### Excerpt to read:
## BEGIN

My paths are different from the usual two-square-wide streets I've seen in most other (dream) towns. Mine are natural looking (at least I think so!) and they meander unpredictably, with lots of turns and twists. There is no precision, but the paths do serve a purpose and lead to the major buildings such as the plaza and town hall.  I think small, winding paths through the trees (most of which are in their original places) give an exploratory, natural feel. I like it this way.


----------



## Gizmodo (Jul 4, 2013)

I want to, but i suck at making patterns


----------



## Chrissy (Jul 4, 2013)

I can only make little things and dresses =P I like my current path too much to alter it. It's unobtrusive but adds to the charm, I think. I think most people here would hate my map since it has the windiest river on the planet. I stuck with it because Re-Tail's close to the shore, so I can make bug or item-selling runs easier. It's in a central location so that's what matters.

Otherwise, one of my paths lead to a very lovely forested section with two face cutout standees and a flower clock. I find it very relaxing. ^^ I should put a nice bench somewhere.


----------



## Chris (Jul 4, 2013)

Nope. I don't lay paths nor do I have any interest in planting flowers. I've the beautiful town ordinance in place, so the townsfolk take care of that.


----------



## eresin (Jul 4, 2013)

No paths yet but I want to.  Im currently trying to get use of the QR machine on a slave character to hold the pattern.  I'm going for quite a natural looking path though:
http://zombinaandthesodomites2.tumblr.com/post/47436800624/source-this-girl-has-such-a-cute-town-and


----------



## fink (Jul 4, 2013)

eresin said:


> No paths yet but I want to.  Im currently trying to get use of the QR machine on a slave character to hold the pattern.  I'm going for quite a natural looking path though:
> http://zombinaandthesodomites2.tumblr.com/post/47436800624/source-this-girl-has-such-a-cute-town-and



I'm also holding out for the slave character lol. 2 actually ZZZZZ -_-' but I'm almost through it lol.  I'm not 100% sure which pattern im using but i have the part prepared.


----------



## ben_nyc (Jul 4, 2013)

Thanks Campy & Ripley for the explanation!


----------



## StarryACNL (Jul 4, 2013)

## END

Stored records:
## BEGIN

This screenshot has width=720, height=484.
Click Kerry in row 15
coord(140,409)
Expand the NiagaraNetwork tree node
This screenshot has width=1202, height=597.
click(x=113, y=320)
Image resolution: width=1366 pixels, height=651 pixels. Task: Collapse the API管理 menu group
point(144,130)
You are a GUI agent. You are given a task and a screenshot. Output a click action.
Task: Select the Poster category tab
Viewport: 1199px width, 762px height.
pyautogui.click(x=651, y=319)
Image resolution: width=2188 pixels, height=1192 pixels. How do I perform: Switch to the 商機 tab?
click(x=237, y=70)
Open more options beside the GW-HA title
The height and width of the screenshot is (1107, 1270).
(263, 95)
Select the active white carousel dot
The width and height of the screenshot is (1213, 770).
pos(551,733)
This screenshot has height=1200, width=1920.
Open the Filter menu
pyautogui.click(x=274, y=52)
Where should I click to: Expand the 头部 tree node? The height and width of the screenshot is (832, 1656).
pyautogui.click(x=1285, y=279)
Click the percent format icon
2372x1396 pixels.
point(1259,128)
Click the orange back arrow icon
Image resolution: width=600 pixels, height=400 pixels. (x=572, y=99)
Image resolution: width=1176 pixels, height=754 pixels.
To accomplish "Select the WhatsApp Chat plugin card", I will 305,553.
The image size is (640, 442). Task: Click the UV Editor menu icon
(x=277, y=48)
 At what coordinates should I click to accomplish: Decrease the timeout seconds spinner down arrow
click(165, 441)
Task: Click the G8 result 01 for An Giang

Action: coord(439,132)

## END

### Given exercise:
Write out the passage of the forum thread on town paths starting with "## eresin (Jul" and going on through "fink (Jul 4, 2013)". This data was taken from a separate source.

### Solution:
## eresin (Jul 4, 2013)

No paths yet but I want to.  Im currently trying to get use of the QR machine on a slave character to hold the pattern.  I'm going for quite a natural looking path though:
http://zombinaandthesodomites2.tumblr.com/post/47436800624/source-this-girl-has-such-a-cute-town-and


----------



## fink (Jul 4, 2013)